Available records START

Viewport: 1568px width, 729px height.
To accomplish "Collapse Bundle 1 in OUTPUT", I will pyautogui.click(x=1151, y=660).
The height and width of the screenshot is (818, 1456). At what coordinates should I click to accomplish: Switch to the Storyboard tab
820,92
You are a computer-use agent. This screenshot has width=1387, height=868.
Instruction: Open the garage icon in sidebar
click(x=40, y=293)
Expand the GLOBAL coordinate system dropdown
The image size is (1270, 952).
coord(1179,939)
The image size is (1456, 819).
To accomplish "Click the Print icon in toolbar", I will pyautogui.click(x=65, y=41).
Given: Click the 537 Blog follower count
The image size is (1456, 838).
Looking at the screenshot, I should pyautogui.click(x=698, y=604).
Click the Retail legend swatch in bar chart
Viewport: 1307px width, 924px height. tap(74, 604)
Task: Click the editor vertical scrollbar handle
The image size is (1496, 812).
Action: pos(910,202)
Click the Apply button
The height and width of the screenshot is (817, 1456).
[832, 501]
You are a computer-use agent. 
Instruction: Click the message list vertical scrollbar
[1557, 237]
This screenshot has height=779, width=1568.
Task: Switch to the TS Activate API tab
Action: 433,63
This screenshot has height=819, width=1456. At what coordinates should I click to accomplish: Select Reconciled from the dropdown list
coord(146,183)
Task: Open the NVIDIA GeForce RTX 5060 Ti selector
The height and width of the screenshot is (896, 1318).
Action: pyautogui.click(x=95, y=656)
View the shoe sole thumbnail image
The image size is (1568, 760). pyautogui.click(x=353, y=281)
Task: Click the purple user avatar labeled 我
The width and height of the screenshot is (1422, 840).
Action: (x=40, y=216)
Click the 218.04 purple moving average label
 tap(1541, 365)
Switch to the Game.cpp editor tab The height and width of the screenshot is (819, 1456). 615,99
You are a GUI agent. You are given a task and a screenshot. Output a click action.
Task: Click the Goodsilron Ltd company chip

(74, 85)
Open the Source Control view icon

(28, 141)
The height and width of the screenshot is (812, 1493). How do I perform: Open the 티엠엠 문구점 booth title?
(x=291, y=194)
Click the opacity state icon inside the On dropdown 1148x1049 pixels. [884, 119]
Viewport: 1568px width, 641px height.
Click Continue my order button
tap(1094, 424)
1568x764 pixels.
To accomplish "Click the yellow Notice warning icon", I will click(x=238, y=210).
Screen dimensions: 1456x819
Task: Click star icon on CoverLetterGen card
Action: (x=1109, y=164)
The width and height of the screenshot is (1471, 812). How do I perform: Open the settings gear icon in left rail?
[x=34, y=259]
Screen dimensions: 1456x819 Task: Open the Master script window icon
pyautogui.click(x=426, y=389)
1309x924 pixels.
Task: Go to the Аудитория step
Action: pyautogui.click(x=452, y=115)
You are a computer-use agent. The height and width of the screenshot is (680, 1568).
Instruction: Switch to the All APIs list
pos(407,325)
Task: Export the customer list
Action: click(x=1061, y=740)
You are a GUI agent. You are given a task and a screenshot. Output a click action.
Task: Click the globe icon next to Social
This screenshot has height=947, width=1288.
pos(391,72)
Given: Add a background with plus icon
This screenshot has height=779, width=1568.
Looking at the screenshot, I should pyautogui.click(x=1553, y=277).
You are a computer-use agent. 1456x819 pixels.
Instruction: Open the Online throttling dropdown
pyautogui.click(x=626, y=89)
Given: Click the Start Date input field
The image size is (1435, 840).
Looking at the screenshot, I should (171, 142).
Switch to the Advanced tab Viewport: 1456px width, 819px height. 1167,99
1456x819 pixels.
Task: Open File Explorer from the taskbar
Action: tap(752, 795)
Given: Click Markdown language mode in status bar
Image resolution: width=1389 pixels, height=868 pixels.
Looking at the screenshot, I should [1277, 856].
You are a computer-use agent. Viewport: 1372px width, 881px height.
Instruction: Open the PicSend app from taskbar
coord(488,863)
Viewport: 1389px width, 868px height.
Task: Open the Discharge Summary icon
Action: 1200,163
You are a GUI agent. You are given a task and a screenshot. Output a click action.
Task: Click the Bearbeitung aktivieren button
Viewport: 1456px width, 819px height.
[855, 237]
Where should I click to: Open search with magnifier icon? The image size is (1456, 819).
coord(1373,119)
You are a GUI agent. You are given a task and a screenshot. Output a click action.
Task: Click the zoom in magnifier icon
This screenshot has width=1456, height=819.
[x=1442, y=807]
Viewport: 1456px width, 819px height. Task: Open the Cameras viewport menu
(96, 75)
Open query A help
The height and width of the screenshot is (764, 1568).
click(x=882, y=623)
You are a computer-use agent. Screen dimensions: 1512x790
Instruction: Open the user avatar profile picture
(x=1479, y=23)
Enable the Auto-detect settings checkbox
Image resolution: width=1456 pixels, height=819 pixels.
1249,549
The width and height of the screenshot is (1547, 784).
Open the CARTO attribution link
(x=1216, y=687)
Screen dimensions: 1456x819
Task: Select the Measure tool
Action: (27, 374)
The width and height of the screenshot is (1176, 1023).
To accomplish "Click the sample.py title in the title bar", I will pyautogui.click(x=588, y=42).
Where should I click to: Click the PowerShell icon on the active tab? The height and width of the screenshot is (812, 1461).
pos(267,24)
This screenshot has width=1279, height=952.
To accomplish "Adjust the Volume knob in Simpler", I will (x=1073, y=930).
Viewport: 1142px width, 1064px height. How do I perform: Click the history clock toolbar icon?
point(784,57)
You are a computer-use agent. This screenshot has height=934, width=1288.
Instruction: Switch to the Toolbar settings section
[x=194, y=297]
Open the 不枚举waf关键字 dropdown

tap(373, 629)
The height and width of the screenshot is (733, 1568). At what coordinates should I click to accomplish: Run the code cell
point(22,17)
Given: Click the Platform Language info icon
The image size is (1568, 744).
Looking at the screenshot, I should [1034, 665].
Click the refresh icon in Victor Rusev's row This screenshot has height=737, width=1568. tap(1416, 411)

Available records END

▶ [Brief] Find every line with "editor" in the listing and state how many there are, nothing else.

▶ [Exercise output] 2